▶ _Problem description_
Copy out every line of the records where the string "Task" occurs.

▶ _Data_
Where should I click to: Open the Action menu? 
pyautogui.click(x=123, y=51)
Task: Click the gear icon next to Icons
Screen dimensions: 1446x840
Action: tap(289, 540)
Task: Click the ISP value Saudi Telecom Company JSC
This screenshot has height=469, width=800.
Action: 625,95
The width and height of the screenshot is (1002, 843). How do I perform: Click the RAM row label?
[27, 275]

* * *

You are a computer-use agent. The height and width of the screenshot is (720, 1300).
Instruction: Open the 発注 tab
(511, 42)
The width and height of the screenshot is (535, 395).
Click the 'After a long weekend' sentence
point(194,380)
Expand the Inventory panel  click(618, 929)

▶ _Answer box_
Task: Click the gear icon next to Icons
Task: Click the ISP value Saudi Telecom Company JSC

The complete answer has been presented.